Author: Shveta Thakrar
Audiobook Length: 13 hours 8 minutes
Seven years ago, Tanvi was spirited away to the subterranean realm of Nagalok, where she joined the ranks of the dream runners: human children freed of all memory and emotion, charged with harvesting mortal dreams for the consumption of the naga court.
Venkat knows a different side of Nagalok. As apprentice to the influential Lord Nayan, he shapes the dream runners’ wares into the kingdom’s most tantalizing commodity. And Nayan has larger plans for these mortal dreams: with a dreamsmith of Venkat’s talent, he believes he can use them to end a war between nagas and their ancient foe, the garudas.
But when one of Tanvi’s dream harvests goes awry, she begins to remember her life on Earth. Panicked and confused, she turns to the one mortal in Nagalok who can help: Venkat. And as they search for answers, a terrifying truth begins to take shape—one that could turn the nagas’ realm of dreams into a land of waking nightmare.
The Dream Runners transports the reader to the realm of Nagalok and follows Tanvi, a dream runner. She transports dreams from Prithvi, the human world, to the Naga court where they pay her in boons that she can use to buy objects. As a dream runner, she is void of emotions and her memories of life on Earth. The story takes off when a dream collection goes wrong, and Tanvi begins to remember glimpses of her old life. She enlists the help of Venkat, a dream smith who collects the dreams from the dream runners and works under Lord Nayan, his adopted father.

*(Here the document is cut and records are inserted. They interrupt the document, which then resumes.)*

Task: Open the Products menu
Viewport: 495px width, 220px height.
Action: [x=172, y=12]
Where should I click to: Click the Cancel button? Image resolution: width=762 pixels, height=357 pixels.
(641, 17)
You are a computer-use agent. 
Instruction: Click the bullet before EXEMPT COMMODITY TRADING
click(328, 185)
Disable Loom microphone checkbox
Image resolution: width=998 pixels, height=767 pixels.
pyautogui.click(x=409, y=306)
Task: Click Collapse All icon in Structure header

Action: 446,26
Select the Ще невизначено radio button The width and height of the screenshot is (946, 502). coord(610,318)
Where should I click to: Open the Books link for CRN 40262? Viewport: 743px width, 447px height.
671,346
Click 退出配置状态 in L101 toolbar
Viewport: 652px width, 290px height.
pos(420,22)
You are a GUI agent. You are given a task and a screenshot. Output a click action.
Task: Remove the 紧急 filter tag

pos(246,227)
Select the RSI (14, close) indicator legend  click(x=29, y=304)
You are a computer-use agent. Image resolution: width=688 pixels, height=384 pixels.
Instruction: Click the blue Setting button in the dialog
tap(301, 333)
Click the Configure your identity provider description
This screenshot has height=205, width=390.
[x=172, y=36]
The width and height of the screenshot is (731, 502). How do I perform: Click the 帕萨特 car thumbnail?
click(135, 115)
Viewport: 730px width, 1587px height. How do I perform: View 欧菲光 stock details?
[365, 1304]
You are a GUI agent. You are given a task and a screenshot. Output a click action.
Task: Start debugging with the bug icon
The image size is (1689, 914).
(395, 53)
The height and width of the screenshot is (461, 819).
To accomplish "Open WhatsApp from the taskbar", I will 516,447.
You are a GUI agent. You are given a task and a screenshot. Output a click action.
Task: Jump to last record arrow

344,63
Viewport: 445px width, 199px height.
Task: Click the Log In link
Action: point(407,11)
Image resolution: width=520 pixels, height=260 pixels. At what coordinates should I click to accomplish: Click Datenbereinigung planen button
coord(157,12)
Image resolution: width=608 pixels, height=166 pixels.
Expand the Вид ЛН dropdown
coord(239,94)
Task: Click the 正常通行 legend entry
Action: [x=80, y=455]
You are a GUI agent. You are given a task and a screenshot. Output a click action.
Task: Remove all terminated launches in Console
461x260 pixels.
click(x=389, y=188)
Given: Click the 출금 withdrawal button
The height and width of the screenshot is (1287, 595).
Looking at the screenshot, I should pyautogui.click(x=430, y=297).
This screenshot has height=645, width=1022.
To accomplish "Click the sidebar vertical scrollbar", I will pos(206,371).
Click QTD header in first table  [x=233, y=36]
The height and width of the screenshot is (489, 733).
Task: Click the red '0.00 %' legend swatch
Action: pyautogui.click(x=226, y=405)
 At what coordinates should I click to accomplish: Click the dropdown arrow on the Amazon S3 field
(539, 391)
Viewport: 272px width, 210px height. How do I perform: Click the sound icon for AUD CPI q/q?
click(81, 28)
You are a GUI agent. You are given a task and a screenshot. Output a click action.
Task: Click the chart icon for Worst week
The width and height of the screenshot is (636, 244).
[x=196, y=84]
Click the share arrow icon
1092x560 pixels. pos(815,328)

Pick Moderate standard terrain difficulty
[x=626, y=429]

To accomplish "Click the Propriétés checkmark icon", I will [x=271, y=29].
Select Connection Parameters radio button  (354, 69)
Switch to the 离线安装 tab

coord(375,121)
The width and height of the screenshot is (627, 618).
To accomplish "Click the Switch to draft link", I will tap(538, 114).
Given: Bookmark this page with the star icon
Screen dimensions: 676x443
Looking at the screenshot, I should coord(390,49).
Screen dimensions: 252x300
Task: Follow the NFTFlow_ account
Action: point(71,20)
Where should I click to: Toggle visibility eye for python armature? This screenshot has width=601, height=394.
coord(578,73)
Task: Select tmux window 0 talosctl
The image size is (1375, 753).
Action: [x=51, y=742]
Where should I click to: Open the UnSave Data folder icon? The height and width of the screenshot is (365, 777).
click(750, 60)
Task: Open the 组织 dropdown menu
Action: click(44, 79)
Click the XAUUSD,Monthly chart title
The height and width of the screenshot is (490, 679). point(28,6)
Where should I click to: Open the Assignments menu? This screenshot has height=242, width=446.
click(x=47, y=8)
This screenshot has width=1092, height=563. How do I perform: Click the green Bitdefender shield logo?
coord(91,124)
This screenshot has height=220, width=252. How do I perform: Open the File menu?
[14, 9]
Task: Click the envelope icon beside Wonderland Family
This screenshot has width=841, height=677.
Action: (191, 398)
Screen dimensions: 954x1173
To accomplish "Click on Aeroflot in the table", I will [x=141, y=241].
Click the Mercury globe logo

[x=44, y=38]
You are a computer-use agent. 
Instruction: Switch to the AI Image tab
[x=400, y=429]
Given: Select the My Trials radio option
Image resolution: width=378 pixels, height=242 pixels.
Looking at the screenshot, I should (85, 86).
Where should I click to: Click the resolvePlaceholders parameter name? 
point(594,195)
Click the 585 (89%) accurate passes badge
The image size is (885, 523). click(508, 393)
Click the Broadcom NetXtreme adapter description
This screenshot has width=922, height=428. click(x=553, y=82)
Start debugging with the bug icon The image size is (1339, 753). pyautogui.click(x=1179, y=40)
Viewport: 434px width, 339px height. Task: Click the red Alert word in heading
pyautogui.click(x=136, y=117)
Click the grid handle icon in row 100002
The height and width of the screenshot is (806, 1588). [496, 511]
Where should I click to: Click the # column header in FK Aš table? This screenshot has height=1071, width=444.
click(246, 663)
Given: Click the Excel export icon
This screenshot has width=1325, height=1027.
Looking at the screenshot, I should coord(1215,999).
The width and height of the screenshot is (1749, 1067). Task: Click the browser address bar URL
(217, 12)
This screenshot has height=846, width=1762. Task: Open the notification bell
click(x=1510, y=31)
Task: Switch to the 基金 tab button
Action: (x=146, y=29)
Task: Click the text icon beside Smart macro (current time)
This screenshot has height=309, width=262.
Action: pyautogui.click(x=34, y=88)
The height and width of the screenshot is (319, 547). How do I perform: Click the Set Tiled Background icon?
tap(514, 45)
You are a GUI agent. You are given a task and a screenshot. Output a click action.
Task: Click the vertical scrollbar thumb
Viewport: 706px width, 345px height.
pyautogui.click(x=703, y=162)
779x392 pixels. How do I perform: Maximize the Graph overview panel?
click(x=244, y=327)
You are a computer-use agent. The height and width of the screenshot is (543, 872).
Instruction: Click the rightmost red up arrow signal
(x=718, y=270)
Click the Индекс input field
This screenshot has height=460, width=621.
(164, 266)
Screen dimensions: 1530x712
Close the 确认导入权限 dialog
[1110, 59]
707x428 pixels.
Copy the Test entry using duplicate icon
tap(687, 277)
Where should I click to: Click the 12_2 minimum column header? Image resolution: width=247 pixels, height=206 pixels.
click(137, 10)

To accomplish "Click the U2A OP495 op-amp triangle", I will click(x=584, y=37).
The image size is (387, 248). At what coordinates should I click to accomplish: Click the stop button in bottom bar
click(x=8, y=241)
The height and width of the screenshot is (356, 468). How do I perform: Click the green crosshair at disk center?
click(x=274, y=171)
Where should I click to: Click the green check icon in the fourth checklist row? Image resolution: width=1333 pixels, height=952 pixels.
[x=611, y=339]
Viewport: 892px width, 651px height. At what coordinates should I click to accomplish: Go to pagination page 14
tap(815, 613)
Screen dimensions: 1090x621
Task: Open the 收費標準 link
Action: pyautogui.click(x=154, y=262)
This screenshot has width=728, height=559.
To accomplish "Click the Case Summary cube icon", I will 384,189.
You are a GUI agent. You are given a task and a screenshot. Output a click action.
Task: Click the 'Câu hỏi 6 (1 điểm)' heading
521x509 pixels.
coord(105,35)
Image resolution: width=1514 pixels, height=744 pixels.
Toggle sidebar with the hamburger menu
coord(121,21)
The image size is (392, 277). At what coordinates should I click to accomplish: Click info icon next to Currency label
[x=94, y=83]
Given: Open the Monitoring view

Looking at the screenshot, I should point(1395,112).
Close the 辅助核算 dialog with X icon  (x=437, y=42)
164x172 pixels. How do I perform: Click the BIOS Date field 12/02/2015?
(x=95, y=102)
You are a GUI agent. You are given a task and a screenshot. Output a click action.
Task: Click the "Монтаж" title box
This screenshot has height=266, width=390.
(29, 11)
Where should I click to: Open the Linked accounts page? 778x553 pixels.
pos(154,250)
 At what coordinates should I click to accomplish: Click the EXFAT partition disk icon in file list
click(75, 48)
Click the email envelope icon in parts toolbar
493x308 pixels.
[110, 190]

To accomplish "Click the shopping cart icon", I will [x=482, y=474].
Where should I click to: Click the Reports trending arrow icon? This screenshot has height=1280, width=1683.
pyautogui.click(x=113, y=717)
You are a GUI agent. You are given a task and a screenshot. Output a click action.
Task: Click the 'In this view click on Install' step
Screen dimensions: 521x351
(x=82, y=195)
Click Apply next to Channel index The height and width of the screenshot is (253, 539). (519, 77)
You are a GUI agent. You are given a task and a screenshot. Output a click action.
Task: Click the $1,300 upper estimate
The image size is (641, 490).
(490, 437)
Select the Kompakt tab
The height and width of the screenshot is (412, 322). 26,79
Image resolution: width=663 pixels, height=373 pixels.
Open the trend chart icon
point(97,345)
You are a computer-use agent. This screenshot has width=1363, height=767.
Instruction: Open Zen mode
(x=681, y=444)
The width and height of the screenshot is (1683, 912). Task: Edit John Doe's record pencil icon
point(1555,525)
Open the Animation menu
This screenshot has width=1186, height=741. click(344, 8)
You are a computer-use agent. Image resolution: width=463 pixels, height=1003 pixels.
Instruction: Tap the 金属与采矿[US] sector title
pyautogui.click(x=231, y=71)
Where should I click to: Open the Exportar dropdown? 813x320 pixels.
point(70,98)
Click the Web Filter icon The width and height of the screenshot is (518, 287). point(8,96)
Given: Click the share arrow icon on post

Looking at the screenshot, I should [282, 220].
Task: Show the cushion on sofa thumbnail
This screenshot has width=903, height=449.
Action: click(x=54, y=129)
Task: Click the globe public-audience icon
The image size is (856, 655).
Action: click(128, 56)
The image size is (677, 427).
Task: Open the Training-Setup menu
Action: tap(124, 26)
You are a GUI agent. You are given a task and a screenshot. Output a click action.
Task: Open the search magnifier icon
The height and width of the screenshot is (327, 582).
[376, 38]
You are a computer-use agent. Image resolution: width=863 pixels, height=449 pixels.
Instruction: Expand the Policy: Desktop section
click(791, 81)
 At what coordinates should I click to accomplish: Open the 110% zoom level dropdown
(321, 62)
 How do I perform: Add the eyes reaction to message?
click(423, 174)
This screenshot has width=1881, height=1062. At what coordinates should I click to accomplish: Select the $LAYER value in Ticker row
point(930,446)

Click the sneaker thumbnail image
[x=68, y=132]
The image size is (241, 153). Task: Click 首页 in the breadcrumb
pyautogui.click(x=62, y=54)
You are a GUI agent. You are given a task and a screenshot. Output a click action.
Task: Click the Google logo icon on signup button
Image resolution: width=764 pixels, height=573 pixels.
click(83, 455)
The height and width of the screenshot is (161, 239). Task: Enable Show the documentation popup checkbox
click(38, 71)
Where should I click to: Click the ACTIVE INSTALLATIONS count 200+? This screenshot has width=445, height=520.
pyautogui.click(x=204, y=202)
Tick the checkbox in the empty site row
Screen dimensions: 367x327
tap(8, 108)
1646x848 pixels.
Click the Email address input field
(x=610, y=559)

The entire concept of the dream runners was very interesting with the process of collecting the dreams in the vials described. The story opens with glimpses into different dream runners and their desire to collect dreams. As a reader not very familiar with the mythology, I would have enjoyed more explanation so I could connect more with the story. There are some words and phrases that were not familiar to me, and I could not fully get them from context either, so I had to look them up. For me, I wish the author either would have added additional information, a translation of some sort, or just changed the wording a little so I could infer some of the meanings.
The pacing of the story is on the slower side, and this is also reflected in the character development. Tanvi has many internal monologues, but it is repetitive from one moment to the next with little growth. The two characters were interesting, but I just wanted more from them. For me, they were good, but I needed a little more exploration into their motivations to make me fully connect with them. The novel is very descriptive, which was amazing as it helped me visualize the world, but sometimes I wondered if this hindered other elements in the writing. Overall, this was a good story where I saw a lot of potential, however, it was not quite all the way there for me to consider re-reading it in the future.